Перед обедом он приходил посидеть с Юлианом, чтобы уговорить его выпить мясного бульона с рисом, который приносили прямо в каюту, а после обеда снова возвращался с более длительным визитом, рассказать о своих встречах и наблюдениях на борту парохода и послушать лекции Юлиана об Америке. Несмотря на то что тошнота не позволила даже раскрыть экземпляр «Американской демократии», которую он прихватил почитать в дороге, Юлиан неустанно строил догадки о том, что же написал Токвиль в своей прославленной книге. Затем Рышард торопливо уходил в темную комнату с однотипными изданиями сэра Вальтера Скотта, Маколея, Марии Эджворт, Теккерея, Аддисона, Чарлза Лэмба и т. п., которые были заключены в высокие, застекленные книжные шкафы с именами знаменитых писателей, высеченными в свитках на дубовых панелях, и цитатами на морскую тему, начертанными на витражных стеклах. Там, в библиотеке, он писал письма — матери и тетушкам, друзьям, брошенным женщинам, каждой из которых обещал вернуться, ну и, конечно же, Марыне и Богдану (как бы ему хотелось писать одной лишь Марыне!).

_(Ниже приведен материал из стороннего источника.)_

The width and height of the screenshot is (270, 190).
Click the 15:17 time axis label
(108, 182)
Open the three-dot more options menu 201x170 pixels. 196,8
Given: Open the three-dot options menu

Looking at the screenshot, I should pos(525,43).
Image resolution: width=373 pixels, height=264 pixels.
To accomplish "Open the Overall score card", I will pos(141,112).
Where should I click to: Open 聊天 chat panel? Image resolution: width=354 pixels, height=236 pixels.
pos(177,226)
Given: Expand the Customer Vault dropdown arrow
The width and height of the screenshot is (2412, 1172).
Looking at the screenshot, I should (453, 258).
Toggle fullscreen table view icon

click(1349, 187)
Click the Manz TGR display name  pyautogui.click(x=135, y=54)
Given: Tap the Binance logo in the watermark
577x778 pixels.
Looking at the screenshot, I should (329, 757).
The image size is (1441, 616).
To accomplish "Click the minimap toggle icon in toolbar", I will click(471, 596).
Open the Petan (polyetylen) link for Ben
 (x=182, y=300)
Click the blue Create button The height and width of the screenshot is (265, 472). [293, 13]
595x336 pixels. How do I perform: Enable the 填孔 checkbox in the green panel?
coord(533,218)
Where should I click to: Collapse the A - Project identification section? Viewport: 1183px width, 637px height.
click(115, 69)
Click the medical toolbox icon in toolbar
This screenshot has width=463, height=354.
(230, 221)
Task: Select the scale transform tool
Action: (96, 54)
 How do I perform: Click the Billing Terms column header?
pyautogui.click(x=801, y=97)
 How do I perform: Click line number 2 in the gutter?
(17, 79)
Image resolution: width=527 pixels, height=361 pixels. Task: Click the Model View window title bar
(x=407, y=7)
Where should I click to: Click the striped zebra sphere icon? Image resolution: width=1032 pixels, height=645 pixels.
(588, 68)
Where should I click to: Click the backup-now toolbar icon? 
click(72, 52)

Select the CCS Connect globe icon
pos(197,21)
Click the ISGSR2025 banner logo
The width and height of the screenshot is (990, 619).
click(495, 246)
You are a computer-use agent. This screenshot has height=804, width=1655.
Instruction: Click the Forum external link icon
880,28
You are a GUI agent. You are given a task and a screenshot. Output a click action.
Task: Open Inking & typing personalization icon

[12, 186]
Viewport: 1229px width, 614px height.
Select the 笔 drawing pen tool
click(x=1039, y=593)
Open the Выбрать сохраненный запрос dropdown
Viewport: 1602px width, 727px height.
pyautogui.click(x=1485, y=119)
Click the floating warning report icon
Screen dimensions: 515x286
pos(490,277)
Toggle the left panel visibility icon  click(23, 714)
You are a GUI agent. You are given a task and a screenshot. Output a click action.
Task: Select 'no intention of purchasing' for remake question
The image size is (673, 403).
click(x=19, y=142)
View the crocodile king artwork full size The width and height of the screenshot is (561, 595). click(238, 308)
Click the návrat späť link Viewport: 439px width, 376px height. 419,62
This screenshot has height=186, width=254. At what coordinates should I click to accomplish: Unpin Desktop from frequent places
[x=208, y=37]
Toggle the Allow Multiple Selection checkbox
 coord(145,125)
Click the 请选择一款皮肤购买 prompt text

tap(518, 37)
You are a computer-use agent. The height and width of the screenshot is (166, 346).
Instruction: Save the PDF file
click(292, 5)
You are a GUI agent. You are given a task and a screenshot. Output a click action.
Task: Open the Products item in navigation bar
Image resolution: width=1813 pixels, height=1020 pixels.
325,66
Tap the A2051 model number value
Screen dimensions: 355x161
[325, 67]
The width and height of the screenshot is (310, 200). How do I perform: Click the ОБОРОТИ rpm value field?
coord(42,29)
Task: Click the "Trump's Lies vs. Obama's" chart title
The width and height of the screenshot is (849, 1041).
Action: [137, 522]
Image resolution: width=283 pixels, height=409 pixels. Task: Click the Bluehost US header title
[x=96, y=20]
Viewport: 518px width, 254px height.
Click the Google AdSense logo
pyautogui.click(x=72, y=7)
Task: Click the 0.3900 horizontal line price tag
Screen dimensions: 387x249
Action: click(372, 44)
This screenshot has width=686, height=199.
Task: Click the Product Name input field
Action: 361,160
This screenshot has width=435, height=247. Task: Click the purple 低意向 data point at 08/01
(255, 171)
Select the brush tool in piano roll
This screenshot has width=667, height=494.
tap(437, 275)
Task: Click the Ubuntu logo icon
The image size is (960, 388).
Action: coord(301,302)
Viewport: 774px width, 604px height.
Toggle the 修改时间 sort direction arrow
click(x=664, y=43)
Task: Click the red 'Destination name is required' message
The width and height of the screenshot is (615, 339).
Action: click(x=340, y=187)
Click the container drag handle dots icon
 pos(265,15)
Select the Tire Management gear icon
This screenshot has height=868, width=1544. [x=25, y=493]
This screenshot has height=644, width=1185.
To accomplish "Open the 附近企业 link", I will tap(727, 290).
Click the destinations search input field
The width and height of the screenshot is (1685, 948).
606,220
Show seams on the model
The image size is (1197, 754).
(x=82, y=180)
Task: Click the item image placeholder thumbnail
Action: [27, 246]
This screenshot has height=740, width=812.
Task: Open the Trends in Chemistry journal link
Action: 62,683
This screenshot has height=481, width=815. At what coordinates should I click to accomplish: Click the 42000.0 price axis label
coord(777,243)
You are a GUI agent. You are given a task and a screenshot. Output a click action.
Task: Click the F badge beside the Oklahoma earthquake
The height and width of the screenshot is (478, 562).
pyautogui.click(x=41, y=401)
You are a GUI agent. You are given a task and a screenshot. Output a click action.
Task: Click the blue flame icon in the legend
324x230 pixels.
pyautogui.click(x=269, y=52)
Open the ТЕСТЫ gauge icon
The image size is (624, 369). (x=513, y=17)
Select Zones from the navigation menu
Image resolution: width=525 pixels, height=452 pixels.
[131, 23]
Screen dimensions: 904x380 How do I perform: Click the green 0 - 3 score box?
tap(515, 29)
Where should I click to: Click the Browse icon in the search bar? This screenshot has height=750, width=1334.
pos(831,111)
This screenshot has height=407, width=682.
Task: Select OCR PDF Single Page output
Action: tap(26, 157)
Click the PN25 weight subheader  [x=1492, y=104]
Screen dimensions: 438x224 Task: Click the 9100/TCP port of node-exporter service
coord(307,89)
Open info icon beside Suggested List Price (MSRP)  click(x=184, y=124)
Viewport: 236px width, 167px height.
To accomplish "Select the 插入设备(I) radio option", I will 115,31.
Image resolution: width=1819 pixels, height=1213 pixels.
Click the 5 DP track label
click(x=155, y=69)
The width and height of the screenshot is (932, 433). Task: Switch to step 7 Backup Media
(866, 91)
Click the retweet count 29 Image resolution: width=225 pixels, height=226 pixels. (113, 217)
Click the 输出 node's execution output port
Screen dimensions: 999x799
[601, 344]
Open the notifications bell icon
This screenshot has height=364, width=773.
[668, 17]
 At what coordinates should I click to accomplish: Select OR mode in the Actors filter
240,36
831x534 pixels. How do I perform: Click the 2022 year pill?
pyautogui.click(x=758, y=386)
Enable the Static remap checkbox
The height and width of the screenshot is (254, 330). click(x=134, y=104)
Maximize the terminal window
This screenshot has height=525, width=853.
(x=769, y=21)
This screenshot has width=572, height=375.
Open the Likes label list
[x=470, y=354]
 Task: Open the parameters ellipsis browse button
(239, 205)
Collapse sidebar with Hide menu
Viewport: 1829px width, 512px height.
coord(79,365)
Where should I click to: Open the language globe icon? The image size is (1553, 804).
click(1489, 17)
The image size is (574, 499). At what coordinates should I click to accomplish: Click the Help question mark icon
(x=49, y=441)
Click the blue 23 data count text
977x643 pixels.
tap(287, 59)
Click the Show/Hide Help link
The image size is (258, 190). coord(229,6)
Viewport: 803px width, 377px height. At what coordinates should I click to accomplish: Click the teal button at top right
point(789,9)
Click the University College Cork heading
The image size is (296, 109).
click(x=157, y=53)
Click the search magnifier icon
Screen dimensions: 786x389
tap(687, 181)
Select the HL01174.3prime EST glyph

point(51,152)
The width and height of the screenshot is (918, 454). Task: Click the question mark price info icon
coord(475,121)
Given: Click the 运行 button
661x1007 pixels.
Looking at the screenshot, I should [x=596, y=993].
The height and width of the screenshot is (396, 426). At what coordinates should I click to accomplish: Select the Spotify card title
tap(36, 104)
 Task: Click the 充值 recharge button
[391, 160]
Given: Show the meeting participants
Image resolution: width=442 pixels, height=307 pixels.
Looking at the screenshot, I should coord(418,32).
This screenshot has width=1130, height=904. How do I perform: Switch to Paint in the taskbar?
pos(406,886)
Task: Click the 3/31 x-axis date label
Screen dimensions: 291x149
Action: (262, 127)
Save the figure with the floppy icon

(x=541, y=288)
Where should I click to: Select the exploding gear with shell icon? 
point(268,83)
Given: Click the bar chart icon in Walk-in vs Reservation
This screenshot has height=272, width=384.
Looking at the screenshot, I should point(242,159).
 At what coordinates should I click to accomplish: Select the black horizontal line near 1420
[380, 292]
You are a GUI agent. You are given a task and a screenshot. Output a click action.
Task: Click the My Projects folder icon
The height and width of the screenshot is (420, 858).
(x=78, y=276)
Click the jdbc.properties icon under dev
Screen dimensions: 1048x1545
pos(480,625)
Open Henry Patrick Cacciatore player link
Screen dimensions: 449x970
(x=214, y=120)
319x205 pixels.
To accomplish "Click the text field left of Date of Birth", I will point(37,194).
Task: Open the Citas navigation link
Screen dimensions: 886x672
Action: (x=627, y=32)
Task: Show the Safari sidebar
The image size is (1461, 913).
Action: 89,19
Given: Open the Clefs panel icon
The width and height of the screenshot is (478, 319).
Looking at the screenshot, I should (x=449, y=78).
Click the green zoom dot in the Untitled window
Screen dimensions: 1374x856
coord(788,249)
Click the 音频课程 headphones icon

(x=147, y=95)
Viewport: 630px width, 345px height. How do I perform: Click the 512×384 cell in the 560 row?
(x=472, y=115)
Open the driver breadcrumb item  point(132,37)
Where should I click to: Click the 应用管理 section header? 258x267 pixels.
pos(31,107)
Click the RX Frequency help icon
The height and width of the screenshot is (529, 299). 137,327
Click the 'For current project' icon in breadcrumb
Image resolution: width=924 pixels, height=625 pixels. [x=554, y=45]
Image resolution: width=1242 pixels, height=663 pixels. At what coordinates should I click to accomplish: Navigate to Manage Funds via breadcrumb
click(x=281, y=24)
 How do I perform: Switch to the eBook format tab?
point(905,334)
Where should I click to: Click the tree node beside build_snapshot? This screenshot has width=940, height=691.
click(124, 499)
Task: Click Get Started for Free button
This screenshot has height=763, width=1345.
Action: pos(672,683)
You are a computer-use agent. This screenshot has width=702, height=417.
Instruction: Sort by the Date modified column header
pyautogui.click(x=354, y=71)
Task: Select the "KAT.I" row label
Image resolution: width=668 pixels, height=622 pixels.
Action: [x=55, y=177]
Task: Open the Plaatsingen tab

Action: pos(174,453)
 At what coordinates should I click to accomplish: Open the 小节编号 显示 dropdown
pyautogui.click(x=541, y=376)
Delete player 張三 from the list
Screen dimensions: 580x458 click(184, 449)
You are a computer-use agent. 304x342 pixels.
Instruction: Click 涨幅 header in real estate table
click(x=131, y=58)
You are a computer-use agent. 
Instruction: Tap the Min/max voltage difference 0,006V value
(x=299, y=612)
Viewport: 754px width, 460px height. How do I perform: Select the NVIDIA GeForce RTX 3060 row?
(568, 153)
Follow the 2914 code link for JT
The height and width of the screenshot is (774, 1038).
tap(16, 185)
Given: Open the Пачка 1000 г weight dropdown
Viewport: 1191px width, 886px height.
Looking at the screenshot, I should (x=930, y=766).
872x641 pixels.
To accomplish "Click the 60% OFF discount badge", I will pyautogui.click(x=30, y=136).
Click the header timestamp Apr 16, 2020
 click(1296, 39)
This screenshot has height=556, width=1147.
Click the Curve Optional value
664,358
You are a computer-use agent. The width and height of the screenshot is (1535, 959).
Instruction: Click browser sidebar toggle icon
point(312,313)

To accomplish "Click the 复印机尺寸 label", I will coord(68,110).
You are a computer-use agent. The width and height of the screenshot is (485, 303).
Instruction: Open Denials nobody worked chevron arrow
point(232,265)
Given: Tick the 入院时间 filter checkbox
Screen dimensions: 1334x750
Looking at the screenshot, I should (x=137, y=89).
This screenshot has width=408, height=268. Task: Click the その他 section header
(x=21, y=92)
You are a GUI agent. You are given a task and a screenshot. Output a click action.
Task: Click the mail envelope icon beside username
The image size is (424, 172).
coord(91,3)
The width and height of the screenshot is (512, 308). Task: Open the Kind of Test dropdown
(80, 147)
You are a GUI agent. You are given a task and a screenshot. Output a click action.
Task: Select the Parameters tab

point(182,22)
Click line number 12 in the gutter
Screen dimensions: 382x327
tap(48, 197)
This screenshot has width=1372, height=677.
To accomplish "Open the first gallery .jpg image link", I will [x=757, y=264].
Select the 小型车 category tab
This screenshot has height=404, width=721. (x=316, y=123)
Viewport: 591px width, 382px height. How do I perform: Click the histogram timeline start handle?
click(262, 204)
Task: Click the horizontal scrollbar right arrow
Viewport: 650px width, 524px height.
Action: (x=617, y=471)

Через несколько часов он выходил на свободу, возвращался в салон, заказывал виски (новый напиток!), раскуривал трубку и в этом шумном, чисто мужском уголке предавался целомудренным грезам о Марыне. Затем вновь требовал себе шезлонг и продолжал читать Юлианов экземпляр Токвиля либо оттачивал в блокноте писательское мастерство. Или же рыскал по палубе, всегда готовый оттачивать свое мастерство обольстителя. И, словно бы решив проверить утверждение Токвиля о том, что Соединенные Штаты придерживаются более строгой морали, чем Европа, и что американские девушки более целомудренны, нежели английские, задорно флиртовал с симпатичной, самоуверенной юной американочкой из Филадельфии, которую пытался уговорить называть его по имени.